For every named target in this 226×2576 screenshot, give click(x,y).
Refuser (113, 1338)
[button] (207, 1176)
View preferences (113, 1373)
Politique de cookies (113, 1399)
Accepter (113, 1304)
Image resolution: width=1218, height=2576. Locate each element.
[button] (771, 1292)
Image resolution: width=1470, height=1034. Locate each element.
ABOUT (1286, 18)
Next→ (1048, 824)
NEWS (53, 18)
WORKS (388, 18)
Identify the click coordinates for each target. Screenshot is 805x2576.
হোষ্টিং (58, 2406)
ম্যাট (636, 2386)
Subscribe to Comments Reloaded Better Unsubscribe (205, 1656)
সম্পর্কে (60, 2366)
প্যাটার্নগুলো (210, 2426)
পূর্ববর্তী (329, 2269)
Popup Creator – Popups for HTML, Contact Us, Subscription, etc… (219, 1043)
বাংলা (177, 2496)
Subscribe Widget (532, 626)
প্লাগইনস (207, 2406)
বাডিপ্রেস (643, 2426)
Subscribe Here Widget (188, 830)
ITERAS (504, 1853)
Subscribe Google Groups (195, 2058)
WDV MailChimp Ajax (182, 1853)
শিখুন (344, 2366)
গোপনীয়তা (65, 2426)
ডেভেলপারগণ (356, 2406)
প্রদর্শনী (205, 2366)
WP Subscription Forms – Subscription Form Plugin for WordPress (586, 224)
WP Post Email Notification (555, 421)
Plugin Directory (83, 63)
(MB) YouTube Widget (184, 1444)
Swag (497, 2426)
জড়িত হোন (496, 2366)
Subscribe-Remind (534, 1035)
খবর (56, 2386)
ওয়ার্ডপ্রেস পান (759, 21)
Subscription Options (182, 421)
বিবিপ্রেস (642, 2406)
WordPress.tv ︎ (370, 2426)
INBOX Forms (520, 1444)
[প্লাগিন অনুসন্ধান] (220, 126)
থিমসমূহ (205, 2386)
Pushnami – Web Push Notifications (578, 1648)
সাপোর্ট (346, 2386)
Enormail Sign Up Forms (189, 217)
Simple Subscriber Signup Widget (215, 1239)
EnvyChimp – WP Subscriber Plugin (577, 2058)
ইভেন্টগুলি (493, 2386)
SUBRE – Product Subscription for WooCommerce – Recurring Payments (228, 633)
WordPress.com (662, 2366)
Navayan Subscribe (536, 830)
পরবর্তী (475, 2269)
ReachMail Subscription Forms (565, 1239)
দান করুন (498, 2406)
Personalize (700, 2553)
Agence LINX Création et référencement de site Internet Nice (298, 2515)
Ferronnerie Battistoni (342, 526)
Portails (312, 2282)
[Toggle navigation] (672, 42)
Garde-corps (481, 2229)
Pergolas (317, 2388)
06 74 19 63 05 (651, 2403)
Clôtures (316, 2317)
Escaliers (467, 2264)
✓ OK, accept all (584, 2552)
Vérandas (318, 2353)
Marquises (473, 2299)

WORK INSTRUCTION: Copy out the full listing so that each line matches exactly.

SOLUTION TO THE PROBLEM:
For every named target in this 226×2576 screenshot, give click(x,y).
Refuser (113, 1338)
[button] (207, 1176)
View preferences (113, 1373)
Politique de cookies (113, 1399)
Accepter (113, 1304)
Image resolution: width=1218, height=2576. Locate each element.
[button] (771, 1292)
Image resolution: width=1470, height=1034. Locate each element.
ABOUT (1286, 18)
Next→ (1048, 824)
NEWS (53, 18)
WORKS (388, 18)
Identify the click coordinates for each target. Screenshot is 805x2576.
হোষ্টিং (58, 2406)
ম্যাট (636, 2386)
Subscribe to Comments Reloaded Better Unsubscribe (205, 1656)
সম্পর্কে (60, 2366)
প্যাটার্নগুলো (210, 2426)
পূর্ববর্তী (329, 2269)
Popup Creator – Popups for HTML, Contact Us, Subscription, etc… (219, 1043)
বাংলা (177, 2496)
Subscribe Widget (532, 626)
প্লাগইনস (207, 2406)
বাডিপ্রেস (643, 2426)
Subscribe Here Widget (188, 830)
ITERAS (504, 1853)
Subscribe Google Groups (195, 2058)
WDV MailChimp Ajax (182, 1853)
শিখুন (344, 2366)
গোপনীয়তা (65, 2426)
ডেভেলপারগণ (356, 2406)
প্রদর্শনী (205, 2366)
WP Subscription Forms – Subscription Form Plugin for WordPress (586, 224)
WP Post Email Notification (555, 421)
Plugin Directory (83, 63)
(MB) YouTube Widget (184, 1444)
Swag (497, 2426)
জড়িত হোন (496, 2366)
Subscribe-Remind (534, 1035)
খবর (56, 2386)
ওয়ার্ডপ্রেস পান (759, 21)
Subscription Options (182, 421)
বিবিপ্রেস (642, 2406)
WordPress.tv ︎ (370, 2426)
INBOX Forms (520, 1444)
[প্লাগিন অনুসন্ধান] (220, 126)
থিমসমূহ (205, 2386)
Pushnami – Web Push Notifications (578, 1648)
সাপোর্ট (346, 2386)
Enormail Sign Up Forms (189, 217)
Simple Subscriber Signup Widget (215, 1239)
EnvyChimp – WP Subscriber Plugin (577, 2058)
ইভেন্টগুলি (493, 2386)
SUBRE – Product Subscription for WooCommerce – Recurring Payments (228, 633)
WordPress.com (662, 2366)
Navayan Subscribe (536, 830)
পরবর্তী (475, 2269)
ReachMail Subscription Forms (565, 1239)
দান করুন (498, 2406)
Personalize (700, 2553)
Agence LINX Création et référencement de site Internet Nice (298, 2515)
Ferronnerie Battistoni (342, 526)
Portails (312, 2282)
[Toggle navigation] (672, 42)
Garde-corps (481, 2229)
Pergolas (317, 2388)
06 74 19 63 05 (651, 2403)
Clôtures (316, 2317)
Escaliers (467, 2264)
✓ OK, accept all (584, 2552)
Vérandas (318, 2353)
Marquises (473, 2299)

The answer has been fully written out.